Transcriptional and proteomic profiling of individual cells have revolutionized interpretation of biological phenomena by providing cellular landscapes of healthy and diseased tissues. These approaches, however, do not describe dynamic scenarios in which cells continuously change their biochemical properties and downstream 'behavioural' outputs. Here we used 4D live imaging to record tens to hundreds of morpho-kinetic parameters describing the dynamics of individual leukocytes at sites of active inflammation.
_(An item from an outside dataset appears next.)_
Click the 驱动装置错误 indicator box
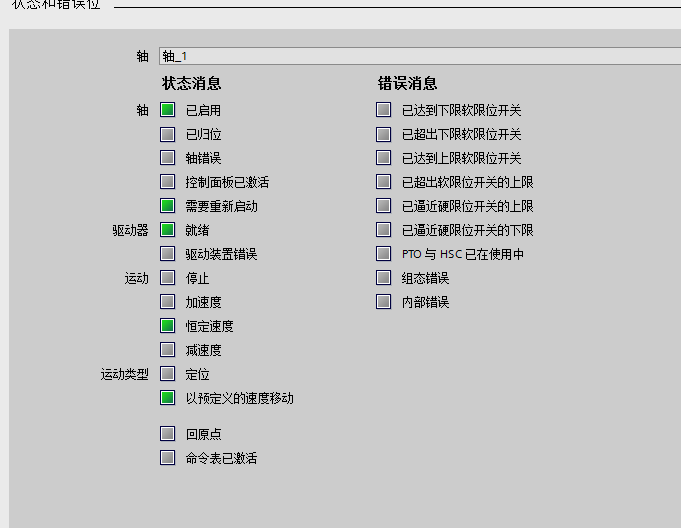681x528 pixels. pyautogui.click(x=168, y=254)
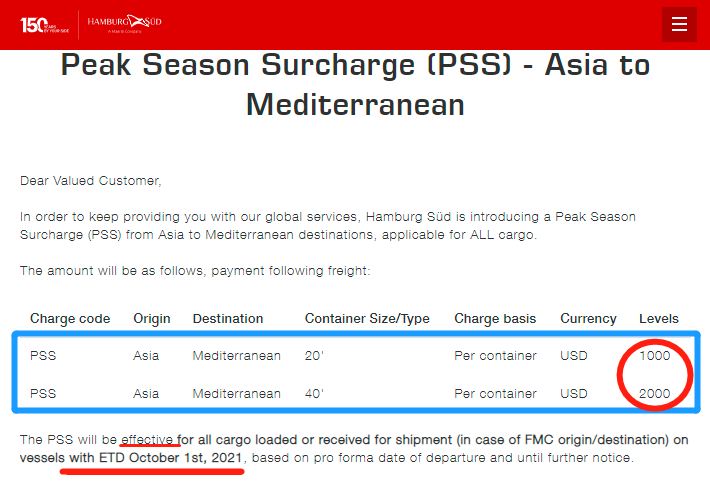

By analysing more than 100,000 reconstructions of cell shapes and tracks over time, we obtained behavioural descriptors of individual cells and used these high-dimensional datasets to build behavioural landscapes. These landscapes recognized leukocyte identities in the inflamed skin and trachea, and uncovered a continuum of neutrophil states inside blood vessels, including a large, sessile state that was embraced by the underlying endothelium and associated with pathogenic inflammation. Behavioural screening in 24 mouse mutants identified the kinase Fgr as a driver of this pathogenic state, and interference with Fgr protected mice from inflammatory injury. Thus, behavioural landscapes report distinct properties of dynamic environments at high cellular resolution.